As more cell therapy developers adopt these creative payment structures, and as manufacturing costs continue falling, we may finally see CAR T-cell therapies reach their full potential as truly accessible, life-saving treatments.

Thanks for reading! -Anis

Disclaimer: Content, news, research, tools, and mention of stock or tradeable securities are for educational and illustrative purposes only and do not imply a recommendation or solicitation to buy or sell a particular security or to engage in any particular investment strategy. Read the full terms & conditions here

1  I’ve also figured out footnotes in the meantime, and since I’m writing long form content here, you’ll be subjected to them!
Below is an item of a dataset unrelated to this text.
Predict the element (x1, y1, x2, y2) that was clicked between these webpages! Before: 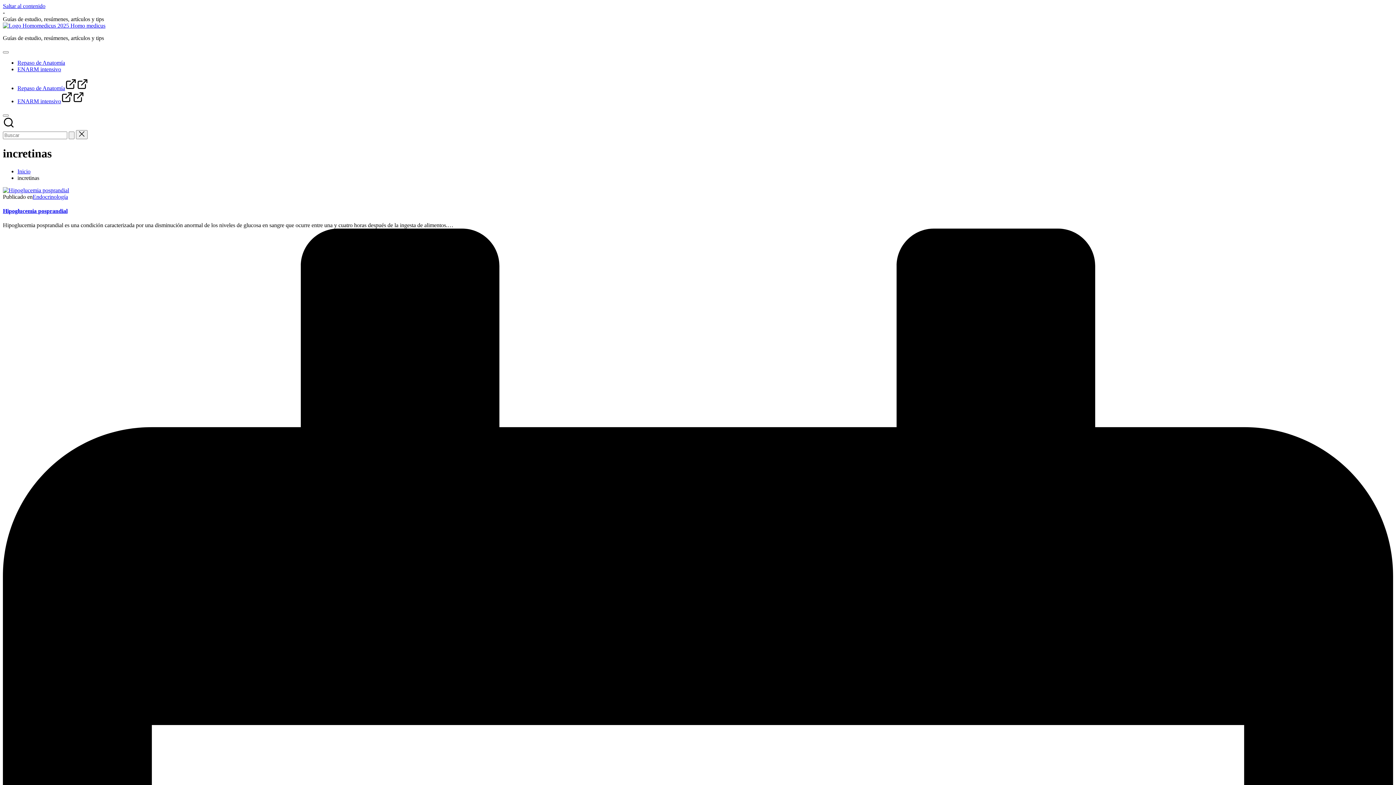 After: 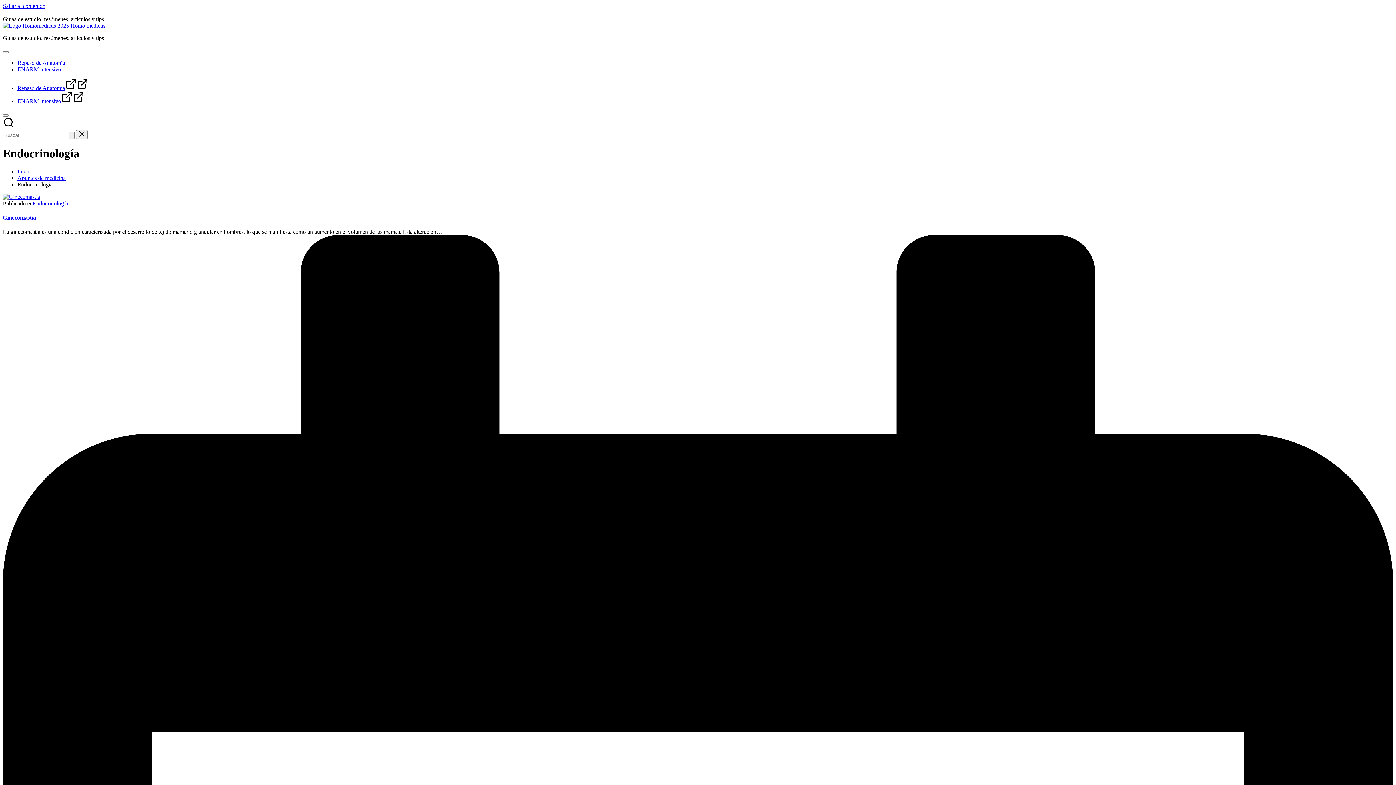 Action: bbox: (32, 193, 68, 199) label: EndocrinologíaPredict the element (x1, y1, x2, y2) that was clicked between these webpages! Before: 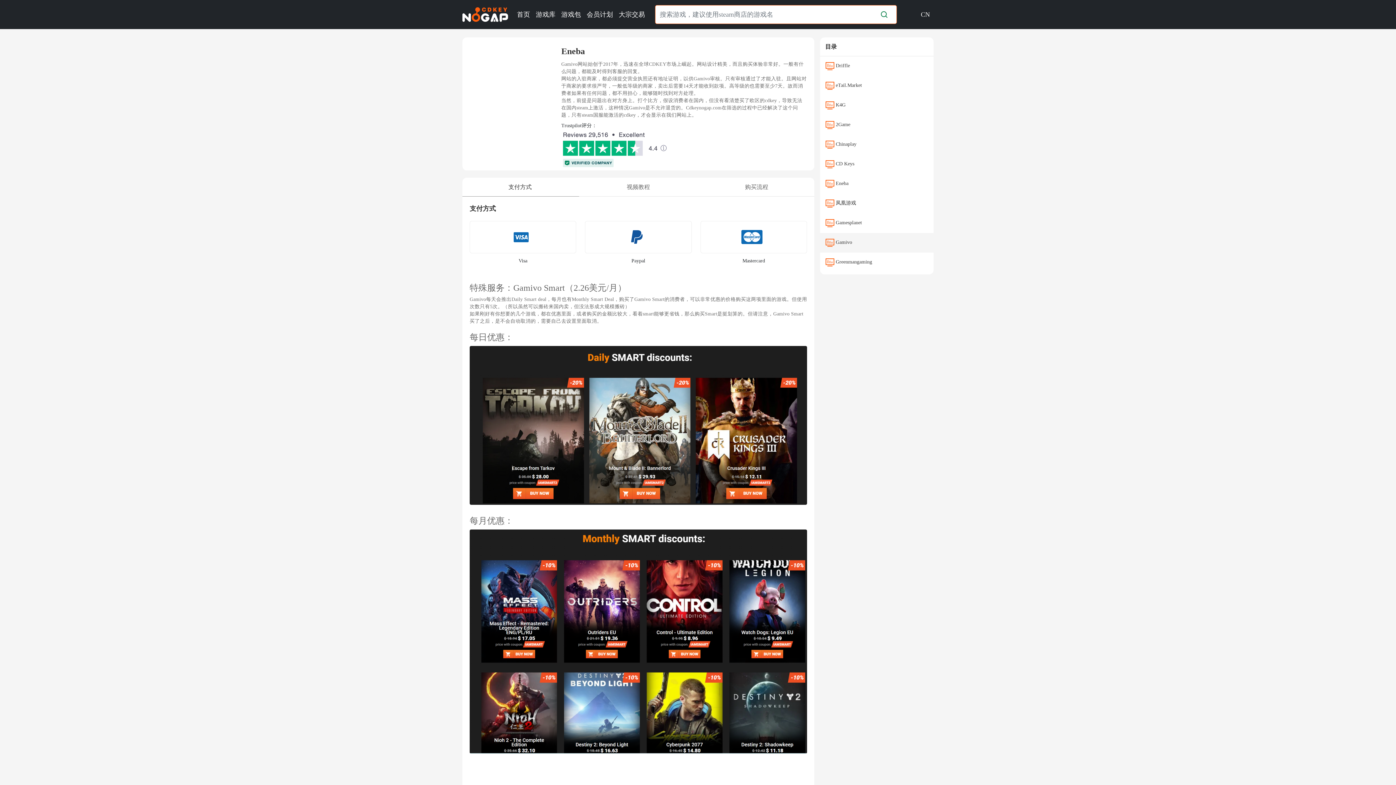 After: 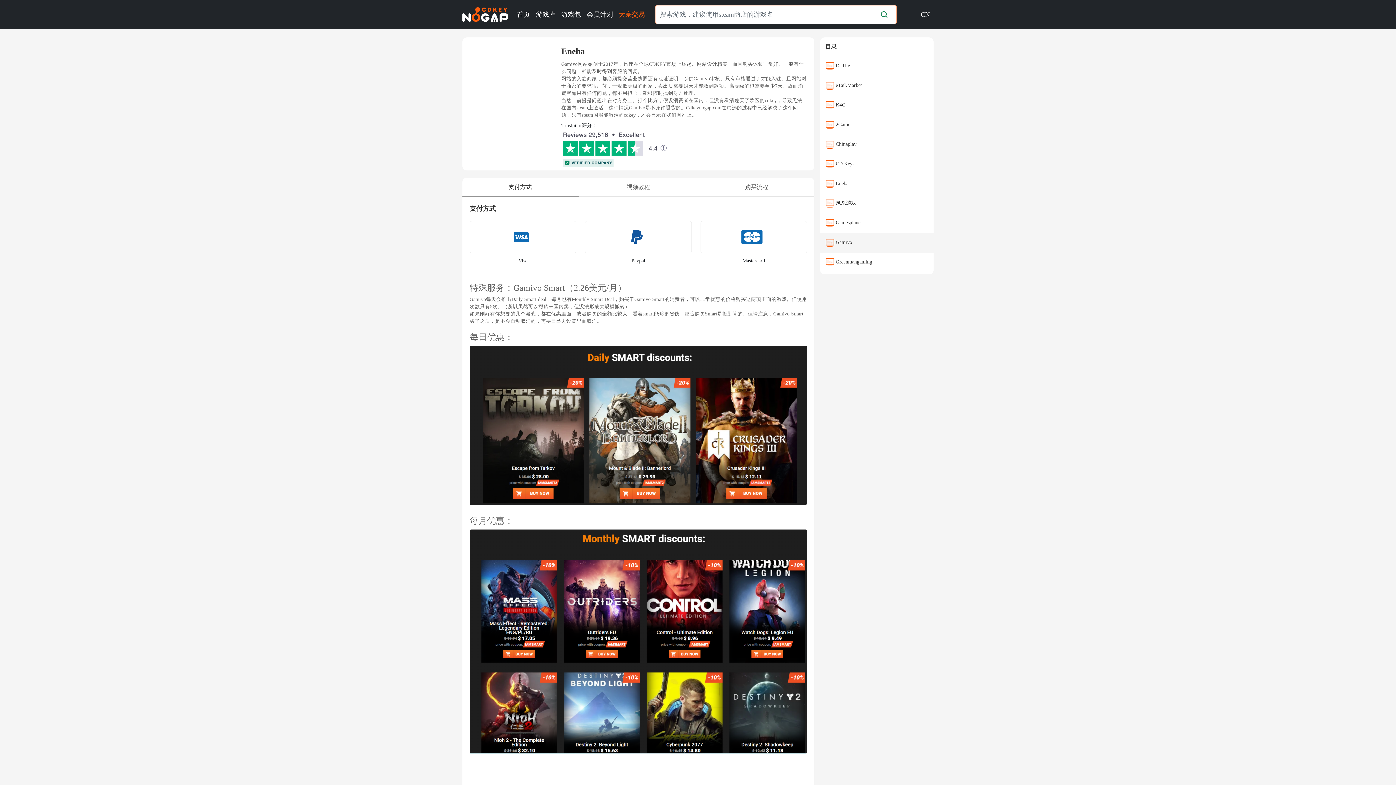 Action: label: 大宗交易 bbox: (616, 6, 648, 22)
2  And who knows, maybe(???) the news compiling will make a comeback - I’ve had a lot of people reach out, as recently as yesterday, saying how much they miss that format. At a certain point you need to think “did I give up on a good thing too early”, you know? I wouldn’t be entertaining this idea if (1) there hadn’t been this consistent response missing the newsletter and (2) some of the zany automation tools I’ve learned over the past month. Not making any promises, just a thought here!

3  All costs are in US dollars, unless specified otherwise. 

4  Cellares is instead building out “IDMO (Integrated Development & Manufacturing Organization) Smart factories” where Cellares still owns the systems and facility but sells cell therapy manufacturing services. If we assume favourable economics, there’s a non-zero chance they may set up these facilities in countries like India or Brazil.